Make OHE deterministic when top_n < no. of categories #1324

freddyaboulton · 2020-10-20T20:33:13Z

Pull Request Description

After creating the pull request: in order to pass the release_notes_updated check you will need to update the "Future Release" section of docs/source/release_notes.rst to include this pull request by adding :pr:123.

codecov · 2020-10-20T20:41:43Z

Codecov Report

Merging #1324 into main will increase coverage by 0.00%.
The diff coverage is 100.00%.

@@           Coverage Diff           @@
##             main    #1324   +/-   ##
=======================================
  Coverage   99.94%   99.94%           
=======================================
  Files         213      213           
  Lines       13425    13436   +11     
=======================================
+ Hits        13418    13429   +11     
  Misses          7        7

Impacted Files	Coverage Δ
...components/transformers/encoders/onehot_encoder.py	`100.00% <100.00%> (ø)`
...alml/tests/component_tests/test_one_hot_encoder.py	`100.00% <100.00%> (ø)`

Continue to review full report at Codecov.

Legend - Click here to learn more
Δ = absolute <relative> (impact), ø = not affected, ? = missing data
Powered by Codecov. Last update b09f041...9ae0bc5. Read the comment docs.

dsherry · 2020-10-20T22:40:28Z

evalml/pipelines/components/transformers/encoders/onehot_encoder.py

@@ -111,6 +112,7 @@ def fit(self, X, y=None):
                if top_n is None or len(value_counts) <= top_n:
                    unique_values = value_counts.index.tolist()
                else:
+                    self.random_state.set_state(self._initial_state)


@freddyaboulton could you please explain why this change is necessary?

Is the culprit the call to value_counts.sample below? Is this change masking a pandas bug? If so, could we do

# patch non-determinism bug in pandas sample rs_pandas_patch = np.random_state.RandomState() rs_pandas_patch.set_state(self._initial_state) value_counts = value_counts.sample(frac=1, random_state=rs_pandas_patch)

@dsherry Yes, the culprit is the call to sample! The problem is that the internal state of self.random_state gets modified after each call to sample. This is not a pandas bug but expected behavior of np.random.RandomState. I believe my fix and your code snippet are equivalent (explicitly setting the state of np.random.RandomState to what it was when the OHE was initialized).

Ah! Got it. Yep, thanks for that. I think what threw me off was that this call to set state was pretty far into the nested if/else tree. As a reader that had me thinking this code must only happen in this specific block, but really it could happen at a higher level.

(Aside: because python passes by reference, we should avoid calling self.random_state.set_state. That'll update the state for the random state obj which is shared outside of this object.)

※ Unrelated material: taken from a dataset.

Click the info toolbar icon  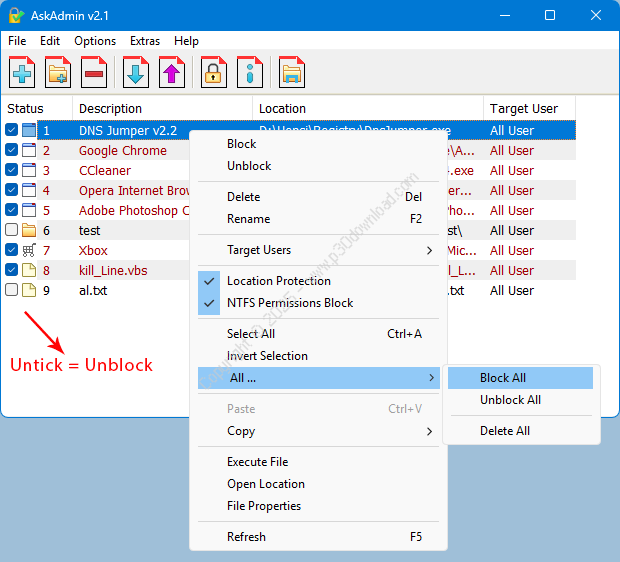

@freddyaboulton I left a long writeup of my thoughts below. Can we jump on a call tomorrow and discuss what to do?

So when I read the reproducer on #1279 a couple weeks back, I wasn't reading carefully, and I thought that the bug was that this would fail:

df1 = OneHotEncoder(top_n=4, random_state=5).fit_transform(df) df2 = OneHotEncoder(top_n=4, random_state=5).fit_transform(df) pd.testing.assert_frame_equal(df1, df2)

However returning to that reproducer, I see that it was in fact

ohe = OneHotEncoder(top_n=4, random_state=5) df1 = ohe.fit_transform(df) df2 = ohe.fit_transform(df) pd.testing.assert_frame_equal(df1, df2)

The way I see it, there's two options here, for fit, and for other component methods like transform/predict:

Calling fit multiple times in a row will produce different behavior (because one RNG is held by the object)

Calling fit multiple times in a row will not produce different behavior.

I believe this is a design decision (which we haven't made yet!) rather than a bug. I think option 2 is a more non-dev-user-centric opinion, and option 1 is more developer-centric, i.e. easier for us to write, haha.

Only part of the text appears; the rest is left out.